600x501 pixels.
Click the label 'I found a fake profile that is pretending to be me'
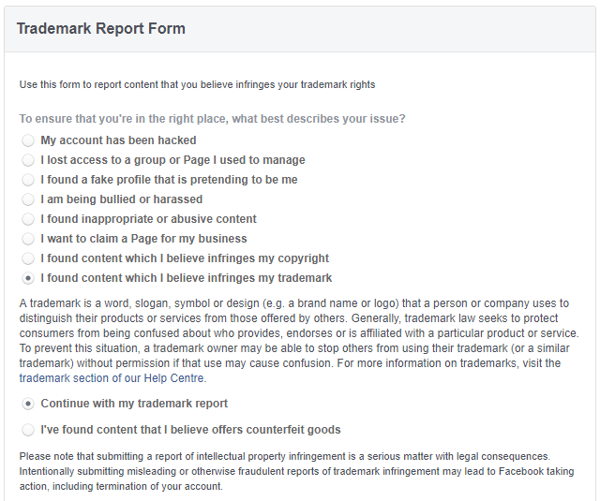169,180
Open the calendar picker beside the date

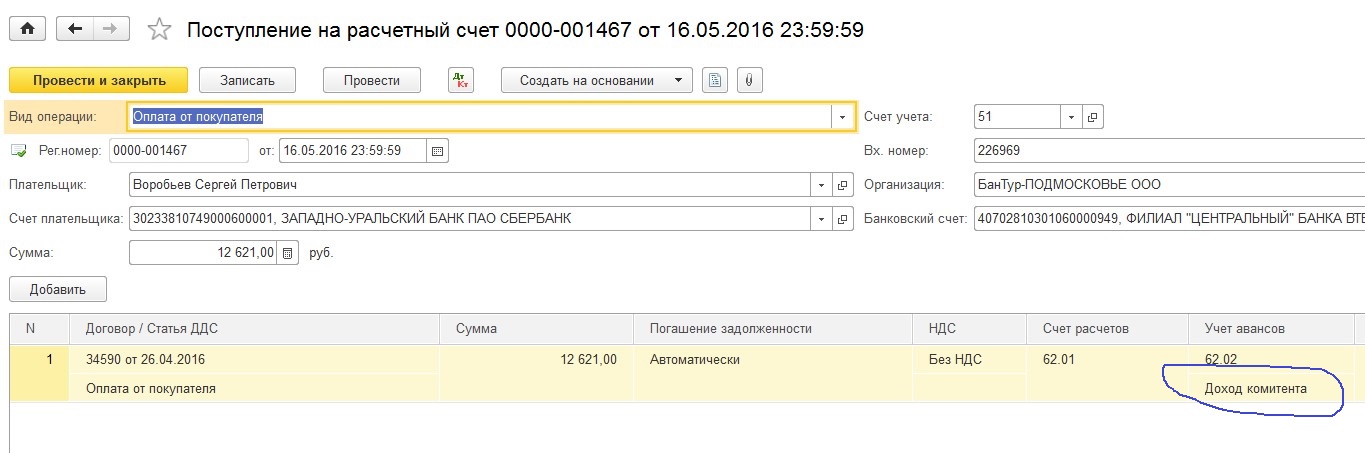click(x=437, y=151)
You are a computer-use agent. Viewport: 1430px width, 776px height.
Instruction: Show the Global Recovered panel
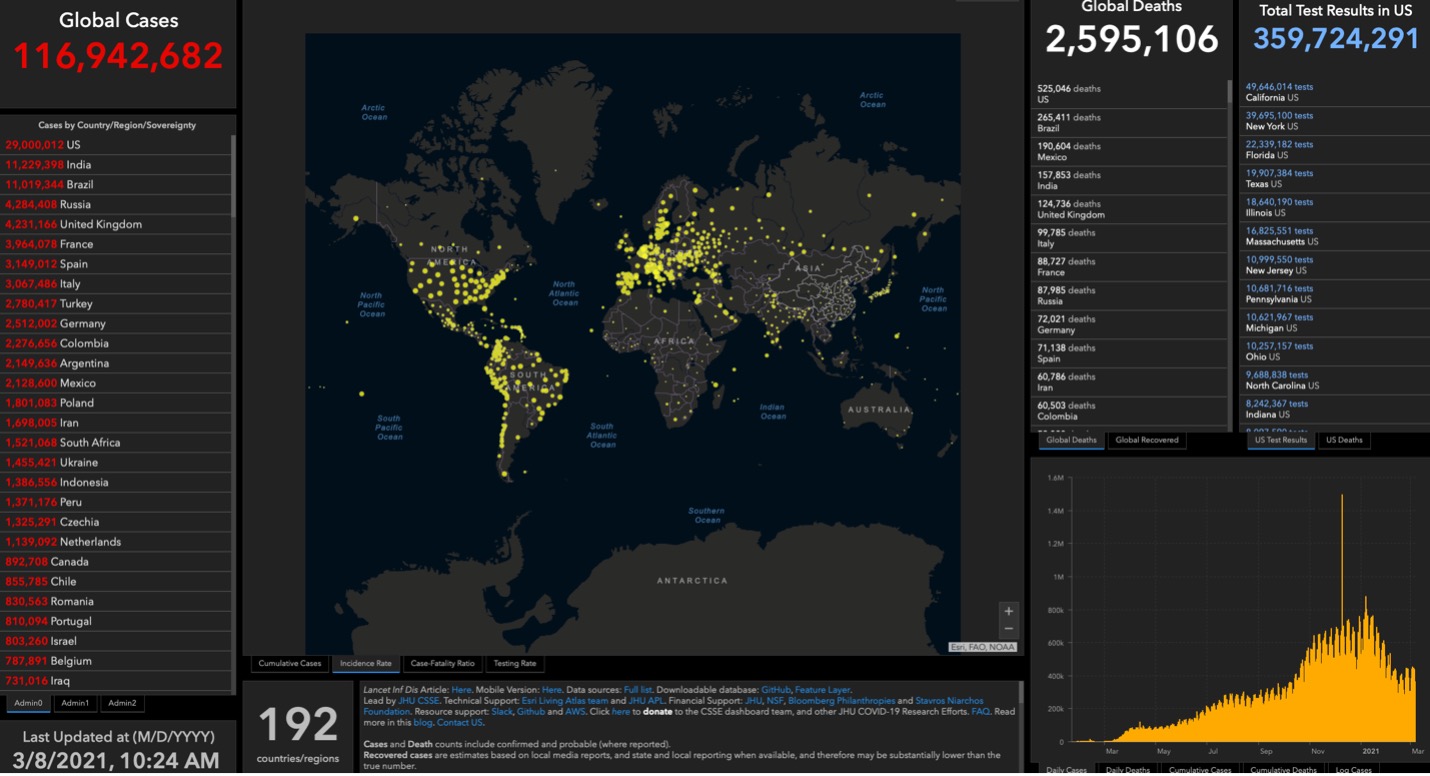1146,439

════════════════

→ Work order
What you return should be all of the material above, exactly, and none of its pictures.

→ Answer for this exercise
600x501 pixels.
Click the label 'I found a fake profile that is pretending to be me'
169,180
Open the calendar picker beside the date

click(x=437, y=151)
You are a computer-use agent. Viewport: 1430px width, 776px height.
Instruction: Show the Global Recovered panel
1146,439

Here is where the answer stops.